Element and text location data
- - - - -

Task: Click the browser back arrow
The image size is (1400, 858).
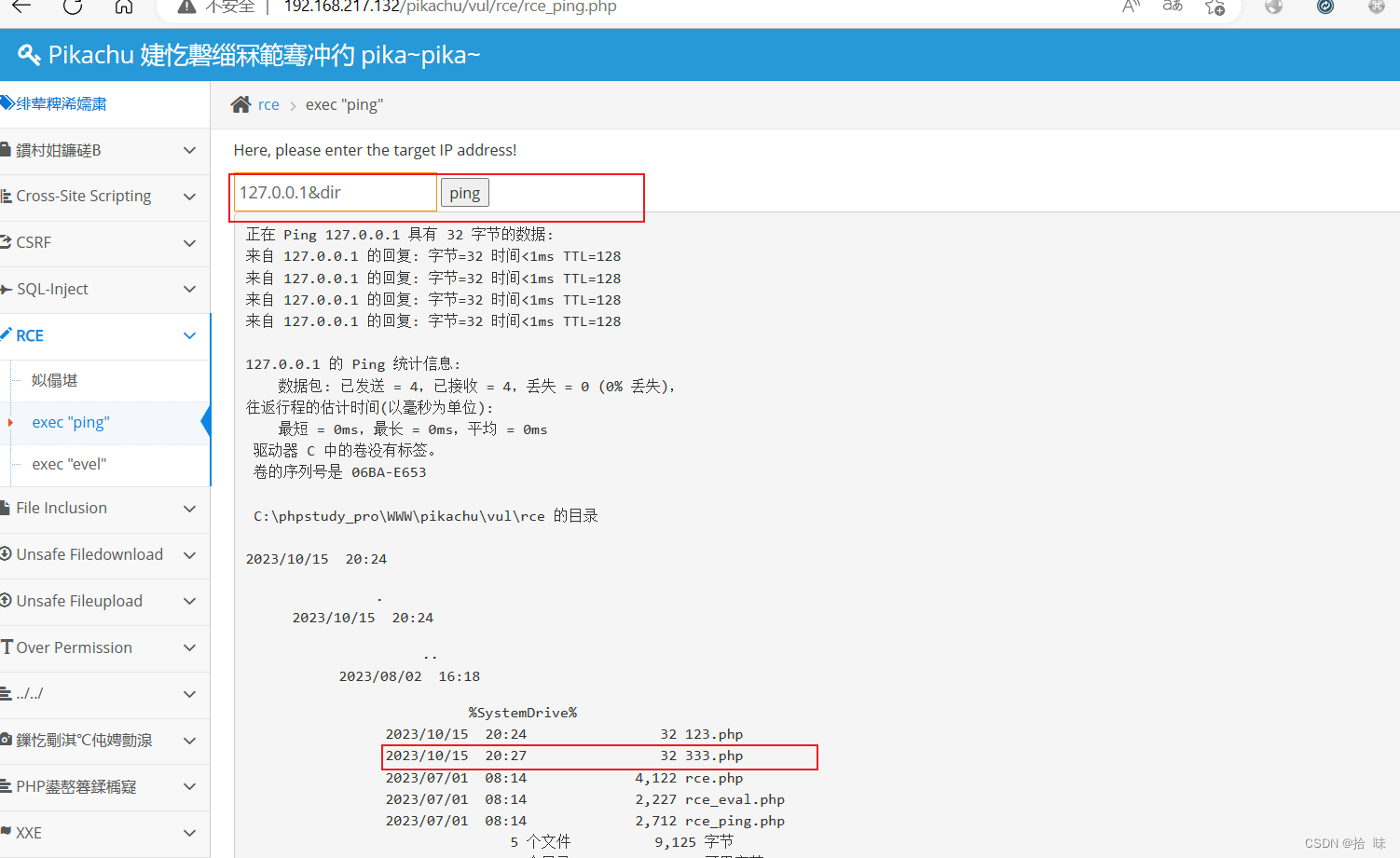Action: pyautogui.click(x=21, y=7)
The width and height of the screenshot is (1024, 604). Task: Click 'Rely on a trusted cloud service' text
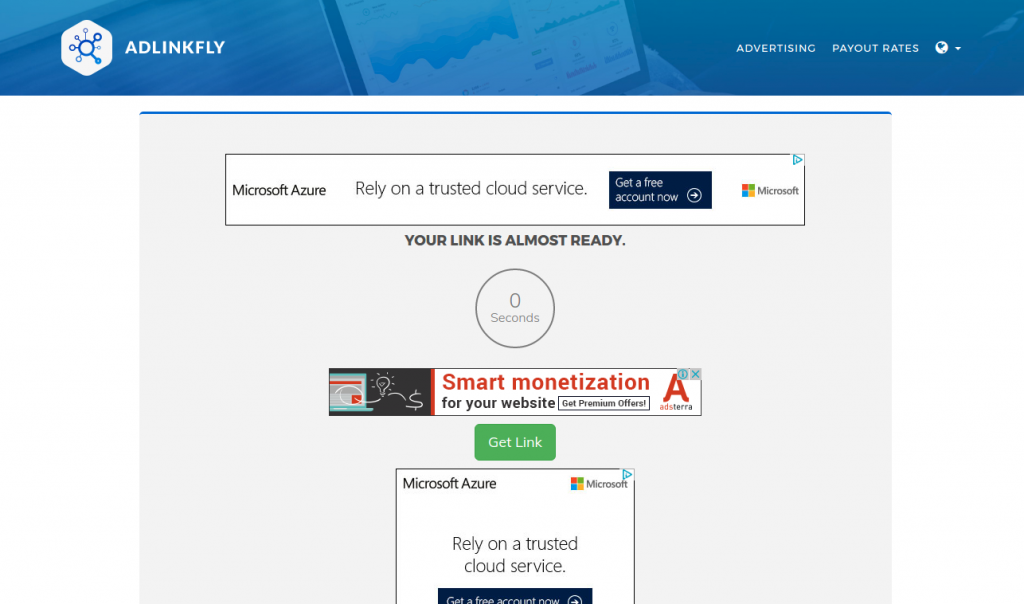470,189
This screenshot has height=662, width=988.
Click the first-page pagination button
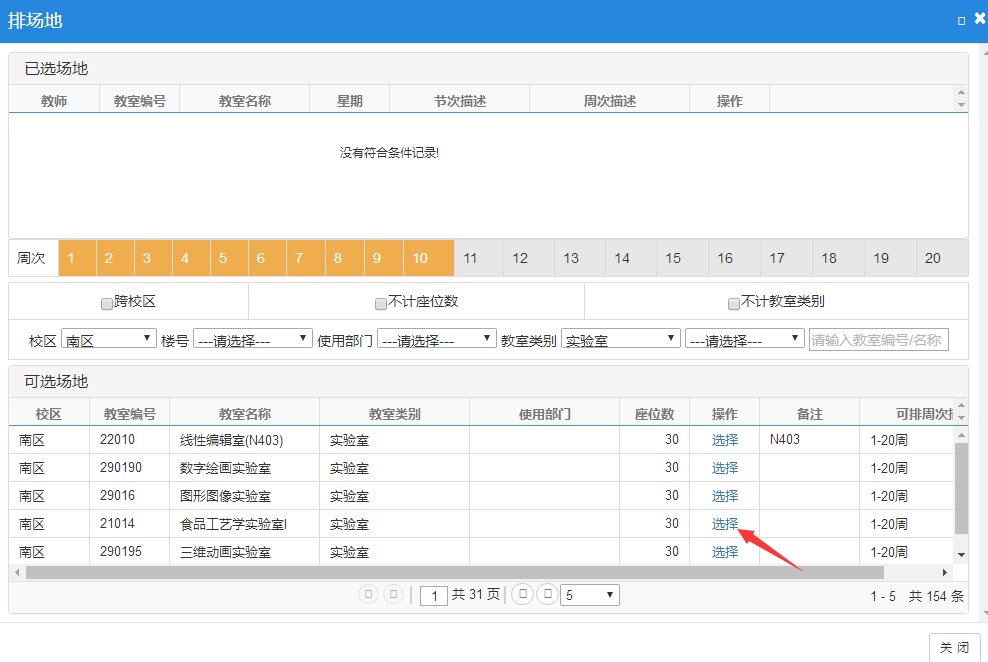coord(369,594)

- - - - -

Your task -
Copy out the lines of every entry word for word, omitting the pictures.

Task answer -
Task: Click the browser back arrow
The image size is (1400, 858).
Action: pyautogui.click(x=21, y=7)
The width and height of the screenshot is (1024, 604). Task: Click 'Rely on a trusted cloud service' text
470,189
This screenshot has height=662, width=988.
Click the first-page pagination button
coord(369,594)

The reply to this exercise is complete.